Re: [R] Problem plotting curve on survival curve

From: Terry Therneau <therneau_at_mayo.edu>
Date: Mon, 03 Mar 2008 08:53:14 -0600 (CST)


Calum had a long question about drawing survival curves after fitting a Weibull model, using pweibull, which I have not reproduced.

It is easier to get survival curves using the predict function. Here is a simple example:

> library(survival)
> tfit <- survreg(Surv(time, status) ~ factor(ph.ecog), data=lung)
> table(lung$ph.ecog)

   0 1 2 3 <NA>
  63 113 50 1 1

> tdata <- data.frame(ph.ecog=factor(0:3))
> qpred <- predict(tfit, newdata= tdata, type='quantile', p=1:99/100)
> matplot(t(qpred), 99:1/100, type='l')

  The result of predict is a matrix with one row per group and one column per quantile. The final plot uses "99:1" so as to show 1-F(t) = S(t) rather than F. Don't ask for the 1.0 quantile BTW -- it is infinity and I doubt you want the plot to stretch out that far. The 0.0 quantile can also have issues due to the implicit log transform used in many distributions.
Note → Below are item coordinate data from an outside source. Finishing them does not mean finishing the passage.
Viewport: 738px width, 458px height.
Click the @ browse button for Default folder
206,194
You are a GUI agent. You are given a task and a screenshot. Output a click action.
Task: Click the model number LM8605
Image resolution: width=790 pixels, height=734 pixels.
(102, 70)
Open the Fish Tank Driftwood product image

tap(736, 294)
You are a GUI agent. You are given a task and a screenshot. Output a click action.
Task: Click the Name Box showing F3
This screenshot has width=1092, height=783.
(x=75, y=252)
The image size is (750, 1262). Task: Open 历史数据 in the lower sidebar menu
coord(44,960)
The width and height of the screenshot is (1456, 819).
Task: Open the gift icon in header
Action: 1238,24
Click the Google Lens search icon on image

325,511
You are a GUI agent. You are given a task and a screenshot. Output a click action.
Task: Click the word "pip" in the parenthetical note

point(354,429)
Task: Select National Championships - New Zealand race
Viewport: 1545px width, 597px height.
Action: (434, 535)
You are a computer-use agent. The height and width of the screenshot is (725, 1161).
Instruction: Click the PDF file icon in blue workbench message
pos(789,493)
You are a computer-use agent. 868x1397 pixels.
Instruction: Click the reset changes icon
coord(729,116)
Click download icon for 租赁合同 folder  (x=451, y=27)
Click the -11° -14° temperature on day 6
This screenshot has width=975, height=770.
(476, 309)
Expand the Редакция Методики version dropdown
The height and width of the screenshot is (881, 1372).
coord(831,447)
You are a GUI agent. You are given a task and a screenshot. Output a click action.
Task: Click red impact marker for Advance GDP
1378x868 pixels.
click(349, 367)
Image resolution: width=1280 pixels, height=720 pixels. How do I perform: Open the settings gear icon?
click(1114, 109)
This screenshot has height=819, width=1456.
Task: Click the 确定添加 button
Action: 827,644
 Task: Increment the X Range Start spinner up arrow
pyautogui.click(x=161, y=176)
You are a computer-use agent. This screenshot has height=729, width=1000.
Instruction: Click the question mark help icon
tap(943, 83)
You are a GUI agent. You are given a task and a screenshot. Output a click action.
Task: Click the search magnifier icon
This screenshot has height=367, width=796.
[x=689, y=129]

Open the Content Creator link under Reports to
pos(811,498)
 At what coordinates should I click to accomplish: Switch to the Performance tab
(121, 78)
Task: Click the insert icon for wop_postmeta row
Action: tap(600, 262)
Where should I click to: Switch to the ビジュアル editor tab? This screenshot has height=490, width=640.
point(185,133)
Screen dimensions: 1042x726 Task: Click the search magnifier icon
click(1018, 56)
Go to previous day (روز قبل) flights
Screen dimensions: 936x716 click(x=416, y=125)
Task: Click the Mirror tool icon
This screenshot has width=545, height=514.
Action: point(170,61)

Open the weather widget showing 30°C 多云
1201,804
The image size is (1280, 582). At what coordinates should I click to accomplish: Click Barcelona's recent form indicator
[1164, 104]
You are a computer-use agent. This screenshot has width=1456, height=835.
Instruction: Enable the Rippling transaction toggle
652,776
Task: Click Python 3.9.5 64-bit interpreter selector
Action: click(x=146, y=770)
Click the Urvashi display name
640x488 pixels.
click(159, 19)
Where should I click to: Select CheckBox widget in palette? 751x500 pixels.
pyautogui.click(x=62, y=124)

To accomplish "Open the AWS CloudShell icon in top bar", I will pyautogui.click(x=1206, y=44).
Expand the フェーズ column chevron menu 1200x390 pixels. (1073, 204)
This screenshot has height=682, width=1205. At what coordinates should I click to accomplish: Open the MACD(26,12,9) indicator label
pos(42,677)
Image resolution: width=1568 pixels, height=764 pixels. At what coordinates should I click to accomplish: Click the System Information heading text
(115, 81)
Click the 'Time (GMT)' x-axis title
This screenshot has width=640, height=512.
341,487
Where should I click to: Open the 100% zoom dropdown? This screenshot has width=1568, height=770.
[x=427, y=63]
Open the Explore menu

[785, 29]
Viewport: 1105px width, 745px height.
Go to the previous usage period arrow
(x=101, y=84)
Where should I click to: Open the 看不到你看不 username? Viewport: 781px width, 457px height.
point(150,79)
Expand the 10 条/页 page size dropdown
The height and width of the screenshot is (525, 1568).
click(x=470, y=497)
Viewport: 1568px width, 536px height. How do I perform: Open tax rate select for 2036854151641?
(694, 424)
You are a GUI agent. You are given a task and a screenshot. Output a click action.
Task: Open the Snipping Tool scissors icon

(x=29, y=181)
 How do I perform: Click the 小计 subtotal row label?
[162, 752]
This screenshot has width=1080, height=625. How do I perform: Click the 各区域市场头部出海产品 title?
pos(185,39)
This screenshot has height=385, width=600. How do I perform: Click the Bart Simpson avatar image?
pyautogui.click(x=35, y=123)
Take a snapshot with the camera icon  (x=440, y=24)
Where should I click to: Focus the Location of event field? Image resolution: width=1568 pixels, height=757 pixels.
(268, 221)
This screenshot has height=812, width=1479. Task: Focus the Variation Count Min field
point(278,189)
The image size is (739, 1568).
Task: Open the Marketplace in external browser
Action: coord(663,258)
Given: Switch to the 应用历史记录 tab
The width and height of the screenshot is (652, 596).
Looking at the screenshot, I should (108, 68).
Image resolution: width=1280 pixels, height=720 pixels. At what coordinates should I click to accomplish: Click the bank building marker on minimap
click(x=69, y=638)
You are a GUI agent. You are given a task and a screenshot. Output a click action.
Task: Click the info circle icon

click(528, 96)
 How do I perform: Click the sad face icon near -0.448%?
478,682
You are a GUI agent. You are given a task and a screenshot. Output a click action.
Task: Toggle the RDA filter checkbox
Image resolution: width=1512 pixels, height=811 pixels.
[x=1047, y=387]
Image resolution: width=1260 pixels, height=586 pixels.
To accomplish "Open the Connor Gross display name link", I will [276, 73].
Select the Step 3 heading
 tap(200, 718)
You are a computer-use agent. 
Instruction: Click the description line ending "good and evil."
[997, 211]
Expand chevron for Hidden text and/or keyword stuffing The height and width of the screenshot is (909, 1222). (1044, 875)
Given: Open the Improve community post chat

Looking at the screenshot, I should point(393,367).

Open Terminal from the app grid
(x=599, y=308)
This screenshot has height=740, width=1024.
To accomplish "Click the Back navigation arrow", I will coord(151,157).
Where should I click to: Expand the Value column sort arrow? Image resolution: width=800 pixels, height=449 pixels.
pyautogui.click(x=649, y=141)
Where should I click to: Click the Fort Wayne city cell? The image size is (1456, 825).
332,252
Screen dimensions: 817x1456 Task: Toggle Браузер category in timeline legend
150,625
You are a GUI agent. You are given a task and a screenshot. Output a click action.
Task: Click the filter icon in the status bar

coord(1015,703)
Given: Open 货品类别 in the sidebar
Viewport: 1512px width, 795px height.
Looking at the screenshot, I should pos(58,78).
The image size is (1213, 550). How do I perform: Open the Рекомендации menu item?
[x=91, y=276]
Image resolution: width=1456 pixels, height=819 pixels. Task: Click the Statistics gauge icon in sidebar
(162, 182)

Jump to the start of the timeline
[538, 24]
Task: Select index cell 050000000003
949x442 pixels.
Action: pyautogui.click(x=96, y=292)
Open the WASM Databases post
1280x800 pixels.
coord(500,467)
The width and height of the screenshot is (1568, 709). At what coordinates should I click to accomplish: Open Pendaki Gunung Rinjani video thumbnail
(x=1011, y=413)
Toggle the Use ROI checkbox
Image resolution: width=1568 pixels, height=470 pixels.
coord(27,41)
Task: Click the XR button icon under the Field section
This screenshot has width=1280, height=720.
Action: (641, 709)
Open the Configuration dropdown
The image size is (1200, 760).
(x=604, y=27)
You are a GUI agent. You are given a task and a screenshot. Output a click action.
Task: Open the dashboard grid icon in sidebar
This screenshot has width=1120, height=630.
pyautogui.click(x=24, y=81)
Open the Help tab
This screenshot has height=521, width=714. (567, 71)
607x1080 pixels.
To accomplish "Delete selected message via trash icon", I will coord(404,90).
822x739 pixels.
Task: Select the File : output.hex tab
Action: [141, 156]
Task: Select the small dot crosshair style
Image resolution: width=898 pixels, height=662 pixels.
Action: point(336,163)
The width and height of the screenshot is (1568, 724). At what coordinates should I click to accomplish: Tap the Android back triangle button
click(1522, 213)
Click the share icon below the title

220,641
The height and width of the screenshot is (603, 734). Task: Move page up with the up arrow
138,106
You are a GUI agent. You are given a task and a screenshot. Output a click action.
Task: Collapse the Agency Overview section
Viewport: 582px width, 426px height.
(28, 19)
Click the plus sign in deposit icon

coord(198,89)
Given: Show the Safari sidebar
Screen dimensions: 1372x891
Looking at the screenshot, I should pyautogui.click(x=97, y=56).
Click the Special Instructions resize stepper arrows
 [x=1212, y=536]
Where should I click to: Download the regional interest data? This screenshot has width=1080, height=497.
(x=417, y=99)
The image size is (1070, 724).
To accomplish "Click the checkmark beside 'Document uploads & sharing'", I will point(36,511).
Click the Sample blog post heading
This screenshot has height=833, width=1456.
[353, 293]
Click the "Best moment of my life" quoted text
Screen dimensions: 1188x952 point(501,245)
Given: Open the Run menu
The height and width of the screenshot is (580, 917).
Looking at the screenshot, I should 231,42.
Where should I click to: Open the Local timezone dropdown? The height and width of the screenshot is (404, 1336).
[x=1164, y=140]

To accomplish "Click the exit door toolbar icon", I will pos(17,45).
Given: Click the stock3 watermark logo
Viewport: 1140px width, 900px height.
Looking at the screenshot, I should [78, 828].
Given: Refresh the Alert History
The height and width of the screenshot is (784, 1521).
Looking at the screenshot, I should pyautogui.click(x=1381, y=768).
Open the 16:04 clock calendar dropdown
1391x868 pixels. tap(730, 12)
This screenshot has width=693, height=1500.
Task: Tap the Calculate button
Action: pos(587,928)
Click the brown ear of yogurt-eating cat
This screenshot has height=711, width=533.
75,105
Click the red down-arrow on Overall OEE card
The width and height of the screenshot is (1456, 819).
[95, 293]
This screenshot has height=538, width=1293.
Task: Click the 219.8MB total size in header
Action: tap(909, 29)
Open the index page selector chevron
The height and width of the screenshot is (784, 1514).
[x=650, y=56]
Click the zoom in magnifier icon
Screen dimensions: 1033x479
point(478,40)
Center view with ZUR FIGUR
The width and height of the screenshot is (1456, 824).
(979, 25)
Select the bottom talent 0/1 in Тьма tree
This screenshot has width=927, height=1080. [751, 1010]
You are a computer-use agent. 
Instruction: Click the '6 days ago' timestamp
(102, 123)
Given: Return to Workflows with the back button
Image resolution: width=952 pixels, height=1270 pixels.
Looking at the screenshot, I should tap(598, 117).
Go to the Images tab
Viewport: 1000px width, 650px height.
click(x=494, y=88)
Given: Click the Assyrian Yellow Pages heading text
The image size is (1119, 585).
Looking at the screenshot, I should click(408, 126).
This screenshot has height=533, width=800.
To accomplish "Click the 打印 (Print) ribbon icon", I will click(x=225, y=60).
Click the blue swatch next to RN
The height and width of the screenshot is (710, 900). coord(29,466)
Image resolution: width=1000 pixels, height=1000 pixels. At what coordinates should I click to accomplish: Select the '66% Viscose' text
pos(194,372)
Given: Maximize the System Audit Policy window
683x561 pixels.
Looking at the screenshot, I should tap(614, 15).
   If I had not used the newdata argument, we would get 227 rows in the result, one for each subject. That is, 63 copies of the ph.ecog==0 curve, 113 of the ph.ecog==1 curve, ... The above fit assumed a common shape for the 4 groups, you can add a "+ strata(ph.ecog)" term to have a separate scale for each group; this would give the same curves as 4 separate fits to the subgroups.   

  There are several advantages to using the predict function. The first is that the code does not need to change if you decide to use a different distribution. The second is that you can add the "se.fit=T" argument to get confidence bounds for the curves. (A couple more lines for your matplot call of course).